Cluster and Principal Component Analysis

In the first part of this tutorial we shall imagine ourselves in a satellite taking photographs of the earth. In the process we shall learn some image processing as well as some clustering techniques.

A satellite image

This shows part of a blue ocean and two land masses with some green vegetation. We can recognize these by the color. A human eye is extremely adept at detecting large regions of similar colors in an image. A camera, however, has no such ability. It merely scans a scene in a mechanical way, faithfully reporting every dot in it, but has no idea if the dots constitute any pattern or not. The above image, for example, is made of 3000 dots, arranged in a rectangle that is 75 dots wide and 40 dots high. Each dot, by the way, is called a pixel (a short form for "picture element"). The camera uses three filters: red, green and blue. The camera reports the red-ness, green-ness and blue-ness of each pixel. The numbers are from 0 to 255. Thus, a perfectly red dot will have red value 255, green value 0 and blue value 0. If you increase the green component the dot will appear yellowish (since red plus green light make yellow light).

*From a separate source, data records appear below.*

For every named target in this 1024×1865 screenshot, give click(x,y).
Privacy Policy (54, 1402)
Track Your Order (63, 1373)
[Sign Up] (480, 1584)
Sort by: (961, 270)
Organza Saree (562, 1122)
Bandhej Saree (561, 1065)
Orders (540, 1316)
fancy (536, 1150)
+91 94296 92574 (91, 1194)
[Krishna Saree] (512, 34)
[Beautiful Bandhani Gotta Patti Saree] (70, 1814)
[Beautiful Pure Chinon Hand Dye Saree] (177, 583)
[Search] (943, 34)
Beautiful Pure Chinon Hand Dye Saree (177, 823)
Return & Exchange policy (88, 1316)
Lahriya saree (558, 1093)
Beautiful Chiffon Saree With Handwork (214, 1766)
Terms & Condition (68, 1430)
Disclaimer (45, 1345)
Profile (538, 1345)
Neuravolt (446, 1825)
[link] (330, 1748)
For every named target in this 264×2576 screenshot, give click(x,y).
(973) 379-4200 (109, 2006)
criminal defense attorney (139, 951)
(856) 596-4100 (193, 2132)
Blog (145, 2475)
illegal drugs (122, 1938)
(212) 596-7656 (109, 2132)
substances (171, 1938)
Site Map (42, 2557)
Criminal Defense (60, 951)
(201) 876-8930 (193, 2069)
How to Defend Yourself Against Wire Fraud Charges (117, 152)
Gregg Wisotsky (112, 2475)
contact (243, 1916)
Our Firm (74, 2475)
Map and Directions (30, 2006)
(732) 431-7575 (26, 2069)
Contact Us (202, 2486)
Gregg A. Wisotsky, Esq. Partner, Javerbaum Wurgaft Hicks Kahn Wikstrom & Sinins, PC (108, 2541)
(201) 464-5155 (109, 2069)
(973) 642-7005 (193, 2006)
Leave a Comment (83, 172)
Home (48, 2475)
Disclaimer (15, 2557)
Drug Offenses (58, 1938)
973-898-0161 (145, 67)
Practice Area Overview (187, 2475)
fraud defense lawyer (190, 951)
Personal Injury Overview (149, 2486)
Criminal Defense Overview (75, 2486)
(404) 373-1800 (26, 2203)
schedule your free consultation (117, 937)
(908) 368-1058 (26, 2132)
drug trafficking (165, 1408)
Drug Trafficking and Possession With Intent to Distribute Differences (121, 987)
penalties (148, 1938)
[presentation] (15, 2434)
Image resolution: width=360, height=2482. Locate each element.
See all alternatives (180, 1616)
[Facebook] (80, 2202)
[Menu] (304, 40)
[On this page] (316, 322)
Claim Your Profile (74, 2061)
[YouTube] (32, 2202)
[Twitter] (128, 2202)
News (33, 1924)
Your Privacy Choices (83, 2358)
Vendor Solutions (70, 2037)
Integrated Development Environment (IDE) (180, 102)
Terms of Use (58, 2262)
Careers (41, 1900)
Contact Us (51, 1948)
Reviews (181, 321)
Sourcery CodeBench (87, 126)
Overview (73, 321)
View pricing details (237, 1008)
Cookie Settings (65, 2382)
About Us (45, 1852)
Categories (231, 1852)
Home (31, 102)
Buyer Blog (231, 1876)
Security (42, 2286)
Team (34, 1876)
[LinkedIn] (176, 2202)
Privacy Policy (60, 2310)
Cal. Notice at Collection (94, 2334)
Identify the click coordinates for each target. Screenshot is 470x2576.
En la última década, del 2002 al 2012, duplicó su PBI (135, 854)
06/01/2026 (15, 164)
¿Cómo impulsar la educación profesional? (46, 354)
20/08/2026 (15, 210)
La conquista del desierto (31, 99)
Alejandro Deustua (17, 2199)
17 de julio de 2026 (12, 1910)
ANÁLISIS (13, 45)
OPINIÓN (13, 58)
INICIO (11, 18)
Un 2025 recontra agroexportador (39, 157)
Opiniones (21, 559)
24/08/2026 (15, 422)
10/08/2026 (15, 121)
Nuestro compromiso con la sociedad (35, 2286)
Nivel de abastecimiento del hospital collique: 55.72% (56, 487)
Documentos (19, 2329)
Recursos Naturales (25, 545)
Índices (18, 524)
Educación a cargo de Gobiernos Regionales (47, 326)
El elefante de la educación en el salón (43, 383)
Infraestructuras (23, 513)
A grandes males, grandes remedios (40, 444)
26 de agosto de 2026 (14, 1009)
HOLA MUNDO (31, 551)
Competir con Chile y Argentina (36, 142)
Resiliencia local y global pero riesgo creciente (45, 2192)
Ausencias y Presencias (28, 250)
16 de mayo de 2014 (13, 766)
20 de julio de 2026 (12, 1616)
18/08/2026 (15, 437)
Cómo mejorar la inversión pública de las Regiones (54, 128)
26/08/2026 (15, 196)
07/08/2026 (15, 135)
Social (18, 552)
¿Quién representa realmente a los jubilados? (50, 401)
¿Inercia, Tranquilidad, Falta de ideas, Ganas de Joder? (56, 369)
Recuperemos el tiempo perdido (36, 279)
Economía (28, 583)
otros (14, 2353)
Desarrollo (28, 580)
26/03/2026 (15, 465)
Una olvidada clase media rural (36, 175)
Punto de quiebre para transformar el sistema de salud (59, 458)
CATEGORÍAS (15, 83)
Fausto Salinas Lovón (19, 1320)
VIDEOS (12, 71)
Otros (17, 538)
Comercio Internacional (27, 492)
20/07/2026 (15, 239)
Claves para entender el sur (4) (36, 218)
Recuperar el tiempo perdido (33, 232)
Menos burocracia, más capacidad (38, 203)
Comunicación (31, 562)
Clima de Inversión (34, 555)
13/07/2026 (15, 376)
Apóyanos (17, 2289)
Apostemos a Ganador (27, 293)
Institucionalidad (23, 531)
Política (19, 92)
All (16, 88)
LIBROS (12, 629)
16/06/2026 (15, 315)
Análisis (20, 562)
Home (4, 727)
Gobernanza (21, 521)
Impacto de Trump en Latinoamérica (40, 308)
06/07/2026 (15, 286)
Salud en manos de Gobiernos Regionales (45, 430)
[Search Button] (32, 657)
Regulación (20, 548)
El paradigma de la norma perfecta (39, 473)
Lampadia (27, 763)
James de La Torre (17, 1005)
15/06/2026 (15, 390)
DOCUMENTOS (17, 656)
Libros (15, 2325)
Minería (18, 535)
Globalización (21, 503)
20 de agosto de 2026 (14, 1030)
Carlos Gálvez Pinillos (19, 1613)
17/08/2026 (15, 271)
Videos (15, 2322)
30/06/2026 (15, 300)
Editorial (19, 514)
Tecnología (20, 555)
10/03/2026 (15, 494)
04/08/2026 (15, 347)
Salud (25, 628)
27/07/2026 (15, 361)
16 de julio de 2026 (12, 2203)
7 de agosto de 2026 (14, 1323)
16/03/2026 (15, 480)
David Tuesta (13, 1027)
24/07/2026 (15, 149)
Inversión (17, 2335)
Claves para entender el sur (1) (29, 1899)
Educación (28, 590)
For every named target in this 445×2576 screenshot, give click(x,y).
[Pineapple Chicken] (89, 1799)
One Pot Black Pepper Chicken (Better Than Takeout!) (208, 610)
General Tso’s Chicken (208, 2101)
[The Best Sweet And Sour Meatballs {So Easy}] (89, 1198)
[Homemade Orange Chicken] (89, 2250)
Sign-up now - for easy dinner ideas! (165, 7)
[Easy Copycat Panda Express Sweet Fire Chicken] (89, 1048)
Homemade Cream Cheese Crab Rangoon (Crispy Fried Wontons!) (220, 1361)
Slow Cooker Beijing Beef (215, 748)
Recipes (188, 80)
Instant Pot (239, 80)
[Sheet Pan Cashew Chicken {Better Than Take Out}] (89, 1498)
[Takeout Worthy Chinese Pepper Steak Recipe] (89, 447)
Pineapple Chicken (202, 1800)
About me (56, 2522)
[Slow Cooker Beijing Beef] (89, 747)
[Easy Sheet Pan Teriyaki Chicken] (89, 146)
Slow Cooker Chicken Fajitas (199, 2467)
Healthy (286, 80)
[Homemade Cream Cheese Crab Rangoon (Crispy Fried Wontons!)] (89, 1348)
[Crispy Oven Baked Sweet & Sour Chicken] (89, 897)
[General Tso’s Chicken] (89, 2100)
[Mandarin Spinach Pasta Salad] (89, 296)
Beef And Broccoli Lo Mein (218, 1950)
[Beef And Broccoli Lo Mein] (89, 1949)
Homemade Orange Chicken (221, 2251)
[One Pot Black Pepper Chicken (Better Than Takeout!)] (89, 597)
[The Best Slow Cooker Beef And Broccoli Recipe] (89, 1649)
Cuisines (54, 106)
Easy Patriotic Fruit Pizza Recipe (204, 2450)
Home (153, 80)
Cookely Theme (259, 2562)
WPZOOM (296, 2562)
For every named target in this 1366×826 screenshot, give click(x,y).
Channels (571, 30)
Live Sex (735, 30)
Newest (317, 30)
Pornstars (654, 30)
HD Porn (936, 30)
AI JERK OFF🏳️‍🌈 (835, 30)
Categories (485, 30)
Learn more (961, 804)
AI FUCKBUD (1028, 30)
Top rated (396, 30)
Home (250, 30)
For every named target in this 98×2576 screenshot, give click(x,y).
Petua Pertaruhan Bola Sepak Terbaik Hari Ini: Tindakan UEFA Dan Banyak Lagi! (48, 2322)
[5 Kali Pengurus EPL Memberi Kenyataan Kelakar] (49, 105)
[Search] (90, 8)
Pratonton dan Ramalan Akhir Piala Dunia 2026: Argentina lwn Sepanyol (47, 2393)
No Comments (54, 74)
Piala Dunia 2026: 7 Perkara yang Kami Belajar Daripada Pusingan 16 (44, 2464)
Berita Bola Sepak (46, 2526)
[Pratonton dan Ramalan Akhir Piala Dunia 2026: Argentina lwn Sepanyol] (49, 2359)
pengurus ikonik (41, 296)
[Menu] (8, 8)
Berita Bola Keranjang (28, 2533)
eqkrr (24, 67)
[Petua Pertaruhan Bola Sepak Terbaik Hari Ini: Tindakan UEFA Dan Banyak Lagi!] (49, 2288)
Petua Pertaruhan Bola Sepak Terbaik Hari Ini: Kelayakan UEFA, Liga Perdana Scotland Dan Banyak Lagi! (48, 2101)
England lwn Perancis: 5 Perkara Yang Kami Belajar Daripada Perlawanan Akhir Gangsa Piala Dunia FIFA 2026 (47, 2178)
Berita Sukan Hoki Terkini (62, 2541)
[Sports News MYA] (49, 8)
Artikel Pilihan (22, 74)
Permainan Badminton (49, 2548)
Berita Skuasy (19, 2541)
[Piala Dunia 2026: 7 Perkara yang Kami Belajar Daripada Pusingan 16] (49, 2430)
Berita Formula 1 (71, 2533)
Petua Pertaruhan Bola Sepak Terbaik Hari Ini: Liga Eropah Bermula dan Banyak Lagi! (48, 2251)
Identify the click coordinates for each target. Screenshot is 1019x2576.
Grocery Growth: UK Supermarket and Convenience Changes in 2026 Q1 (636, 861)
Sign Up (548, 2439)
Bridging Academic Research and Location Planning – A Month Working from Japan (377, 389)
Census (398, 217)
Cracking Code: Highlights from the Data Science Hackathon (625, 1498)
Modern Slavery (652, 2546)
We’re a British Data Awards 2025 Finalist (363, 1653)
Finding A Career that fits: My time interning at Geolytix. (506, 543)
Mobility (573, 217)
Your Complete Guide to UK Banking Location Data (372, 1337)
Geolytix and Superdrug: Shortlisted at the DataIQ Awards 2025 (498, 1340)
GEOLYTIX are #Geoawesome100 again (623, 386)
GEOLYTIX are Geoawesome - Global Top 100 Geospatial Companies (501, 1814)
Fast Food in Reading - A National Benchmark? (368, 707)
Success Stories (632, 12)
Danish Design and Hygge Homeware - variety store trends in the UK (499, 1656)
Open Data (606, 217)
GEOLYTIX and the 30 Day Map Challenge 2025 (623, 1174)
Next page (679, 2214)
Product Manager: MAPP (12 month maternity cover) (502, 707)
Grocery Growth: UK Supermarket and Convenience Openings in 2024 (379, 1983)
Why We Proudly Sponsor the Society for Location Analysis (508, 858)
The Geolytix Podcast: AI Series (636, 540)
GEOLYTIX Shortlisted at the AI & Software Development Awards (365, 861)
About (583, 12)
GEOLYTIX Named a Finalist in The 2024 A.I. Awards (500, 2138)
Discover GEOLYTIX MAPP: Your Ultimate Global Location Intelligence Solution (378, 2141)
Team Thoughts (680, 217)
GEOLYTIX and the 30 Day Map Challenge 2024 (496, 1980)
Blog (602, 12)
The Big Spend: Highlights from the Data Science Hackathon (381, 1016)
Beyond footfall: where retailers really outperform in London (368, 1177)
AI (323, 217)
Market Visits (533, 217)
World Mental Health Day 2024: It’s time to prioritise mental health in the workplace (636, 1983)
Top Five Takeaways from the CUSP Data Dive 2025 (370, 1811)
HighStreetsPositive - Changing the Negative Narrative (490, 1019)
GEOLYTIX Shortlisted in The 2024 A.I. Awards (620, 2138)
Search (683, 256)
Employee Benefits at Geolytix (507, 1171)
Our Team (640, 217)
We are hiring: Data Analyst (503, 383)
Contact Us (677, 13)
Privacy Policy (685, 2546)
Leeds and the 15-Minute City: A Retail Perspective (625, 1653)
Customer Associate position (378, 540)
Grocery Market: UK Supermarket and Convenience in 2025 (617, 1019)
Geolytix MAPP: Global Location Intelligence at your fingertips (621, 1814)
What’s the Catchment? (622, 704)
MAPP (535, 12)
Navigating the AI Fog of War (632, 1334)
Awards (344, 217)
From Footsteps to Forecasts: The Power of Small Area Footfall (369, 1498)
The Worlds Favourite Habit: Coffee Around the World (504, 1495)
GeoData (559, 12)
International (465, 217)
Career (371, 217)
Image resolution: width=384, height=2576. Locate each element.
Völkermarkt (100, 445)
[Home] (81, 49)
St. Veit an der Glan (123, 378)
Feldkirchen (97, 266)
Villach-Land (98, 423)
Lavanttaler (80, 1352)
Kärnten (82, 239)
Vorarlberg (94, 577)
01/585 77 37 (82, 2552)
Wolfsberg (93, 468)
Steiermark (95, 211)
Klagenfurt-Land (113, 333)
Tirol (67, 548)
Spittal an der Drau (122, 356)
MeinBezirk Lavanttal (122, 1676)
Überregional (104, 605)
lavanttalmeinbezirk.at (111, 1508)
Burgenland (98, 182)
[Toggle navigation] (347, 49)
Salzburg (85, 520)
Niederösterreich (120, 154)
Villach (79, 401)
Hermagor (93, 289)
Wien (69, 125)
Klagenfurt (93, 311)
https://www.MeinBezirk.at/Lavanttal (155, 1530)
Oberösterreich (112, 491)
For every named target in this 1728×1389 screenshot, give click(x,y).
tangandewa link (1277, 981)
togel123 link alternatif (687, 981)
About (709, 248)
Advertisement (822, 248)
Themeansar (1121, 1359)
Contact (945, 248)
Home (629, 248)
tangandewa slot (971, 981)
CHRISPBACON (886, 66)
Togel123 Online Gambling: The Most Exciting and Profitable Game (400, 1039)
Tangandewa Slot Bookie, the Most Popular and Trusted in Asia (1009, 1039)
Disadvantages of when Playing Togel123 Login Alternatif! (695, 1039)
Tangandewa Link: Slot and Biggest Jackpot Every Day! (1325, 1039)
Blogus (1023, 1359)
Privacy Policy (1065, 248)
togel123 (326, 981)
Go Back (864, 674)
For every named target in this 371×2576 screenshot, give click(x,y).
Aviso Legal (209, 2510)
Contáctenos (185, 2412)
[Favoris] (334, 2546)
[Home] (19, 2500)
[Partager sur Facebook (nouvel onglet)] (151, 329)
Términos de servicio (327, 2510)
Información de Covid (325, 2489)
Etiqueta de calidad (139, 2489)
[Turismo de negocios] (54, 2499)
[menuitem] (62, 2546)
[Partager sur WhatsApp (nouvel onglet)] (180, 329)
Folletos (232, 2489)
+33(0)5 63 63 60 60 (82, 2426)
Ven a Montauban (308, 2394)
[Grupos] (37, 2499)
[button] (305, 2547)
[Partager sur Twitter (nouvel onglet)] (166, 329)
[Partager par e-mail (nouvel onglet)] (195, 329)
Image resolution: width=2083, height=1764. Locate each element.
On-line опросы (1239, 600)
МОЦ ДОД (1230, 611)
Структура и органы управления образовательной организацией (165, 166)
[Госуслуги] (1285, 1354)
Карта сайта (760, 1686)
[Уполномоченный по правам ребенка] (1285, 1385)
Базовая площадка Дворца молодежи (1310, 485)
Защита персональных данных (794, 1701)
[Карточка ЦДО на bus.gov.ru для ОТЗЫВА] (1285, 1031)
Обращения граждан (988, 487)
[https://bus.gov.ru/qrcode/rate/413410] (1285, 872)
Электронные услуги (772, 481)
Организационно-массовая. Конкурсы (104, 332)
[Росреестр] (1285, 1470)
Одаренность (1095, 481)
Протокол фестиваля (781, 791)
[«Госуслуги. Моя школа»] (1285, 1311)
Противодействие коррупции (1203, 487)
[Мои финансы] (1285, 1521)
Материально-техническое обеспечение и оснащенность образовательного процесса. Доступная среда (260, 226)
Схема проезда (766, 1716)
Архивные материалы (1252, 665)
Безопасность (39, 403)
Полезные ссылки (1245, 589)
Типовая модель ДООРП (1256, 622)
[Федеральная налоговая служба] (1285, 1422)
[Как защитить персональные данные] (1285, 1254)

The 3000 dots in our pictures, therefore, are just 9000 numbers to the satellite. It is better to think of them as 3000 points in 3D. Our eye could quickly group (or cluster) these 3000 points into two clusters: ocean and land. The ability to group a large number of points in d-dimensions into a relatively smaller number of classes is the aim of cluster analysis. The file sat.dat stores the data set for this image. Before going into the statistics let us learn how to turn these 3000 points into an image using R. First read the data.


dat = read.table("sat.dat")

Notice that this file has no header line, so we have the omitted the usual head=T option. We are told that the data file has 3 columns and 3000 rows of numbers. Each row is for a pixel, and the 3 columns are for red, green and blue, respectively. Let us assign these names to the columns.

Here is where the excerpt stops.